Input =

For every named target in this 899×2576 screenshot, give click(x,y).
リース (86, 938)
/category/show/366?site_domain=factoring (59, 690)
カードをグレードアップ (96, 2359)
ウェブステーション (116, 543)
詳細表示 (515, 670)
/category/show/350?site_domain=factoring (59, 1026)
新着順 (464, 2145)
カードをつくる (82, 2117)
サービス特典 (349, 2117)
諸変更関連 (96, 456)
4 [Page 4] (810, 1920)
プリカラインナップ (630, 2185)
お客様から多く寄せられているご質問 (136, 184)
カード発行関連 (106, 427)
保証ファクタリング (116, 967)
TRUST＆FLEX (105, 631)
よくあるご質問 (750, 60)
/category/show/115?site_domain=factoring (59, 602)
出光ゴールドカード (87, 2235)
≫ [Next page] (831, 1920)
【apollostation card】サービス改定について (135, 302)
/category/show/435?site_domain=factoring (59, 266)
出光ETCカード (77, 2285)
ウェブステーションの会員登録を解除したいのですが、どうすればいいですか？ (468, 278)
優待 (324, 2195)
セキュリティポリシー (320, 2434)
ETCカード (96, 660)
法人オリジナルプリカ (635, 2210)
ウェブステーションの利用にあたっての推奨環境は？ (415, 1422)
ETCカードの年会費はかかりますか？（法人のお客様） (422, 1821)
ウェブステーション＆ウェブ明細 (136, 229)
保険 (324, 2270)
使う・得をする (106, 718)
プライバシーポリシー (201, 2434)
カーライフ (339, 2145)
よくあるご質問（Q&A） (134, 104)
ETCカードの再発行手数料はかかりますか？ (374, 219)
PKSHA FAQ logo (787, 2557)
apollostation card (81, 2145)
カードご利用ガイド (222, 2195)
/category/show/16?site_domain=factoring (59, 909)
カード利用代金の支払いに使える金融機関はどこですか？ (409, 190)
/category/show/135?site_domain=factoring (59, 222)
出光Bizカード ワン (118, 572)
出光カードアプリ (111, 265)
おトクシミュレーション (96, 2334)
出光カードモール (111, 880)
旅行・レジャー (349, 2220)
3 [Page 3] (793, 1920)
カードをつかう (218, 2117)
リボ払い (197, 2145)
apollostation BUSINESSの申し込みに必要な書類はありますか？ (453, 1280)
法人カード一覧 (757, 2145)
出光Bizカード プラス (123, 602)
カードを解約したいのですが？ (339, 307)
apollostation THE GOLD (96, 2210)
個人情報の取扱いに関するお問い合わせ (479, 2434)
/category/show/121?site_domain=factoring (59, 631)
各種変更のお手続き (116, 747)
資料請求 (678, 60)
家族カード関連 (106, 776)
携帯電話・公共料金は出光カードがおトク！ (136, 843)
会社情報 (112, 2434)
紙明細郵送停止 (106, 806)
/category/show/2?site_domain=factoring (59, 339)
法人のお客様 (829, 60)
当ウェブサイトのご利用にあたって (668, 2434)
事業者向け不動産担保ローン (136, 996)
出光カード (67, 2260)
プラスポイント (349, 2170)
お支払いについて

What needs to be done = Reproduce all of the records above, substituting "leasing" for "factoring" wherever it occurs and leaving everything else unchanged.

Answer =
For every named target in this 899×2576 screenshot, give click(x,y).
リース (86, 938)
/category/show/366?site_domain=leasing (59, 690)
カードをグレードアップ (96, 2359)
ウェブステーション (116, 543)
詳細表示 (515, 670)
/category/show/350?site_domain=leasing (59, 1026)
新着順 (464, 2145)
カードをつくる (82, 2117)
サービス特典 (349, 2117)
諸変更関連 (96, 456)
4 [Page 4] (810, 1920)
プリカラインナップ (630, 2185)
お客様から多く寄せられているご質問 (136, 184)
カード発行関連 (106, 427)
保証ファクタリング (116, 967)
TRUST＆FLEX (105, 631)
よくあるご質問 (750, 60)
/category/show/115?site_domain=leasing (59, 602)
出光ゴールドカード (87, 2235)
≫ [Next page] (831, 1920)
【apollostation card】サービス改定について (135, 302)
/category/show/435?site_domain=leasing (59, 266)
出光ETCカード (77, 2285)
ウェブステーションの会員登録を解除したいのですが、どうすればいいですか？ (468, 278)
優待 (324, 2195)
セキュリティポリシー (320, 2434)
ETCカード (96, 660)
法人オリジナルプリカ (635, 2210)
ウェブステーションの利用にあたっての推奨環境は？ (415, 1422)
ETCカードの年会費はかかりますか？（法人のお客様） (422, 1821)
ウェブステーション＆ウェブ明細 (136, 229)
保険 (324, 2270)
使う・得をする (106, 718)
プライバシーポリシー (201, 2434)
カーライフ (339, 2145)
よくあるご質問（Q&A） (134, 104)
ETCカードの再発行手数料はかかりますか？ (374, 219)
PKSHA FAQ logo (787, 2557)
apollostation card (81, 2145)
カードご利用ガイド (222, 2195)
/category/show/16?site_domain=leasing (59, 909)
カード利用代金の支払いに使える金融機関はどこですか？ (409, 190)
/category/show/135?site_domain=leasing (59, 222)
出光Bizカード ワン (118, 572)
出光カードアプリ (111, 265)
おトクシミュレーション (96, 2334)
出光カードモール (111, 880)
旅行・レジャー (349, 2220)
3 [Page 3] (793, 1920)
カードをつかう (218, 2117)
リボ払い (197, 2145)
apollostation BUSINESSの申し込みに必要な書類はありますか？ (453, 1280)
法人カード一覧 (757, 2145)
出光Bizカード プラス (123, 602)
カードを解約したいのですが？ (339, 307)
apollostation THE GOLD (96, 2210)
個人情報の取扱いに関するお問い合わせ (479, 2434)
/category/show/121?site_domain=leasing (59, 631)
各種変更のお手続き (116, 747)
資料請求 (678, 60)
家族カード関連 (106, 776)
携帯電話・公共料金は出光カードがおトク！ (136, 843)
会社情報 (112, 2434)
紙明細郵送停止 (106, 806)
/category/show/2?site_domain=leasing (59, 339)
法人のお客様 (829, 60)
当ウェブサイトのご利用にあたって (668, 2434)
事業者向け不動産担保ローン (136, 996)
出光カード (67, 2260)
プラスポイント (349, 2170)
お支払いについて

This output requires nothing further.